In various ways, Trump continues to channel the dark history of Adolf Hitler’s rise. This is not simply an interpretation of his metaphors or vague dog-whistle statements. Trump has literally said he wants to purify the blood of the nation by eliminating “vermin,” a term he has applied on several occasions to nonwhite immigrants. In a throwback to early 20th-century eugenics and “race science,” Trump has expressed pride in his “good German genes” and racial background. Trump and his allies have floated plans for a system of concentration camps aimed at collecting and deporting migrants, refugees and undocumented immigrants. Hitler proposed strikingly similar plans before he enacted eliminationist and genocidal policies aimed at achieving them.

Trump has also reportedly praised Hitler at times, and certainly continues to admire modern-day tyrants such as Vladimir Putin and Xi Jinping. Some of Trump’s most loyal allies are found among neo-Nazis and white supremacists, groups he infamously praised as including “very fine people.” He has dined with white supremacists and antisemites at Mar-a-Lago. Antisemitic hate crimes, along with violence directed at Muslims, Black people and immigrants, have greatly increased since he began to dominate the political scene.

Channeling Hitler almost verbatim, Trump is threatening a campaign of revenge and retribution against journalists and political enemies, as part of the MAGA movement’s revolutionary project to remake American society. Trump continues to amplify the Big Lie that he did not lose the 2020 election, and has repeatedly said he will not respect any election he does not win. 

Donald Trump continues to suggest that democratic elections will no longer be necessary after he regains power in 2025. He made headlines last week at the Turning Point Action Believers’ Summit by urging evangelical Christians to “get out and vote, just this time.” He continued, “You won’t have to do it anymore. … It’ll be fixed. It’ll be fine. You won’t have to vote anymore, my beautiful Christians. … In four years, you don’t have to vote again. We’ll have it fixed so good, you’re not going to have to vote.”
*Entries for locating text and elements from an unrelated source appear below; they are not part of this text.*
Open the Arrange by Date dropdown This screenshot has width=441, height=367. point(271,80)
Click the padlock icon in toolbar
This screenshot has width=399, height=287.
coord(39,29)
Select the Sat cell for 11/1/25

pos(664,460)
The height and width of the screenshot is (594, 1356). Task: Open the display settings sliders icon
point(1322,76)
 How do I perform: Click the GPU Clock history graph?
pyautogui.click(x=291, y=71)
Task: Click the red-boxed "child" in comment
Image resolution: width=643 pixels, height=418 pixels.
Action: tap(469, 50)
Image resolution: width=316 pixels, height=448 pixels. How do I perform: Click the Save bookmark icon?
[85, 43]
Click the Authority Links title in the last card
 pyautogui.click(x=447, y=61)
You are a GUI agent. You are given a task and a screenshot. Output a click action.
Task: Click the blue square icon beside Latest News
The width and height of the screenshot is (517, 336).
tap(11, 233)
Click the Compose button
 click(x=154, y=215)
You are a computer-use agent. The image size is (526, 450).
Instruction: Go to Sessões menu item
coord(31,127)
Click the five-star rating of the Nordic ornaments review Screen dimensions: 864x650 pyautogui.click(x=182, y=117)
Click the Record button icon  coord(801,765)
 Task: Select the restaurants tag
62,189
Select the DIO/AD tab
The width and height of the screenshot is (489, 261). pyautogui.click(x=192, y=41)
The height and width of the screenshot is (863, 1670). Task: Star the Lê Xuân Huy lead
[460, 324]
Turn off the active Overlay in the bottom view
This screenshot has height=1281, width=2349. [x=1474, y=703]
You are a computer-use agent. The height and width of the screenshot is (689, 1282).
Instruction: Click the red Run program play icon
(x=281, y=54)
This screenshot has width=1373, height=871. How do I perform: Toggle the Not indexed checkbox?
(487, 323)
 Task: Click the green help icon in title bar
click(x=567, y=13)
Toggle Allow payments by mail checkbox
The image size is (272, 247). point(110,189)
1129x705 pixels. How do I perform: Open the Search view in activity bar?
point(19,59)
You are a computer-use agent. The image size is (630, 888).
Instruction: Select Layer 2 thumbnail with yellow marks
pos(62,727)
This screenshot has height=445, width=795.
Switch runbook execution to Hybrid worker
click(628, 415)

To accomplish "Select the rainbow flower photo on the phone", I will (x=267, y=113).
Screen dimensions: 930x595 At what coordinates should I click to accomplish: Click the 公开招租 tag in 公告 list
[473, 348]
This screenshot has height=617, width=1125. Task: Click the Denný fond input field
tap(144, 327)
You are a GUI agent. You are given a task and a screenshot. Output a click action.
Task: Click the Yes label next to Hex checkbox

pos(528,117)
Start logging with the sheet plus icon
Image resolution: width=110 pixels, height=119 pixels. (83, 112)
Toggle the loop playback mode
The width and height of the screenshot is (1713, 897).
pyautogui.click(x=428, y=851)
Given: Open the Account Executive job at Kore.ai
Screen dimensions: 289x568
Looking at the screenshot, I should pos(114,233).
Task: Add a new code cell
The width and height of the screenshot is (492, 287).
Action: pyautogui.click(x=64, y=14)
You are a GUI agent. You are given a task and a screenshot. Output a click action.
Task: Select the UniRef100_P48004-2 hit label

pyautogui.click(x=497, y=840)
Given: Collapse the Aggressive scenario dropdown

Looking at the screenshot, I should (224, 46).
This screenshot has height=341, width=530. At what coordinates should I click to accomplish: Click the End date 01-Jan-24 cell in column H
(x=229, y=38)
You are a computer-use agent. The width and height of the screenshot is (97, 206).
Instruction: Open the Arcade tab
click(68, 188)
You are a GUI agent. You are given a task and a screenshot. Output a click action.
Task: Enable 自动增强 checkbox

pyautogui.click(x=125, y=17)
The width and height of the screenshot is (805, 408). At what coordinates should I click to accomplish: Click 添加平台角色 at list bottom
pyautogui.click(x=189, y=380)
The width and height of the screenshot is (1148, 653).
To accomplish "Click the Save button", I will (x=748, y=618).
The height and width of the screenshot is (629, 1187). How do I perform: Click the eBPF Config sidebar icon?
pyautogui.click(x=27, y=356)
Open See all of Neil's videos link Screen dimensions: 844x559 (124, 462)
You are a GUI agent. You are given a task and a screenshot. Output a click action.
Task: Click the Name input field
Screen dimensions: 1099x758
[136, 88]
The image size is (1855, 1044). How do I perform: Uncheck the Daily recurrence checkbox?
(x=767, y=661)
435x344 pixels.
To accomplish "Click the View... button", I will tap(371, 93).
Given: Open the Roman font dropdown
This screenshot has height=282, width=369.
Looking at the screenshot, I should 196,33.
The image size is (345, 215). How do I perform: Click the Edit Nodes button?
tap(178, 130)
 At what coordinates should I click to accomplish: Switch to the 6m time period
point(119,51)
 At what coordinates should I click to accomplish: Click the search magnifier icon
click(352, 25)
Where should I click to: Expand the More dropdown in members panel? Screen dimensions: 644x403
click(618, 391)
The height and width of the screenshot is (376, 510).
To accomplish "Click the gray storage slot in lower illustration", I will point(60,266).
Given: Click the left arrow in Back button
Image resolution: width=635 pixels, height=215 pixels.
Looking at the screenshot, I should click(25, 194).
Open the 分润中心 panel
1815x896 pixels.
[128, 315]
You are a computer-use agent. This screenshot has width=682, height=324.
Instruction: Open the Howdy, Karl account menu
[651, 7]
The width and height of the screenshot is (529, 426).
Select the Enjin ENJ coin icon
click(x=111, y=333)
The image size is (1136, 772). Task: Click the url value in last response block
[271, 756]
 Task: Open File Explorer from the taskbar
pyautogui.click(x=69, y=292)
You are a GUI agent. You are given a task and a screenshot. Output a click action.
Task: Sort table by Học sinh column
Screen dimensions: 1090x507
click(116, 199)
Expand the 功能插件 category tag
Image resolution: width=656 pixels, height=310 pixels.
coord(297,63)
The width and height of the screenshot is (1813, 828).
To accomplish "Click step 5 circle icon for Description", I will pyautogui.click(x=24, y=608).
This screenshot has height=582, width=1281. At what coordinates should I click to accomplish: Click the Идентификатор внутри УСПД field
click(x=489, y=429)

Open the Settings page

That statement was purposefully ambiguous: Will Trump’s Christian followers no longer need to vote because he has taken dictatorial power, or because those who would oppose him have been crushed, exiled or imprisoned? (His supporters, to be sure, have offered other apologetics.) He has repeatedly described the news media as the “enemy of the people,” another echo of the Nazi era, and has expressed contempt for the free speech protections embedded in the U.S. Constitution. There are almost too many other examples to list.

This is the second part of my recent interview with historian Timothy Ryback, director of the Institute for Historical Justice and Reconciliation in The Hague and the author, most recently, of “Takeover: Hitler’s Final Rise to Power.” (Read the first part here.) His earlier books on the Third Reich include “Hitler’s First Victims,” “Hitler’s Private Library” and “The Last Survivor: Legacies of Dachau.” Ryback’s writing has also been featured in The New Yorker, The Atlantic, the Financial Times, The New York Times Magazine and elsewhere. 

In this portion of our conversation, Ryback goes deeper into the disturbing similarities between the Nazi Party’s rise to power in 1930s Germany and the Trump-MAGA movement today, focusing specifically on their similar rhetorical styles, their promises of national renewal and economic security, and their use of the legal and judicial system to undermine democracy and corrupt civil society. Ryback also highlights important differences between Hitler and Trump, and urges the American media to learn the lessons of history in order to avoid being manipulated by Trump’s neofascist movement.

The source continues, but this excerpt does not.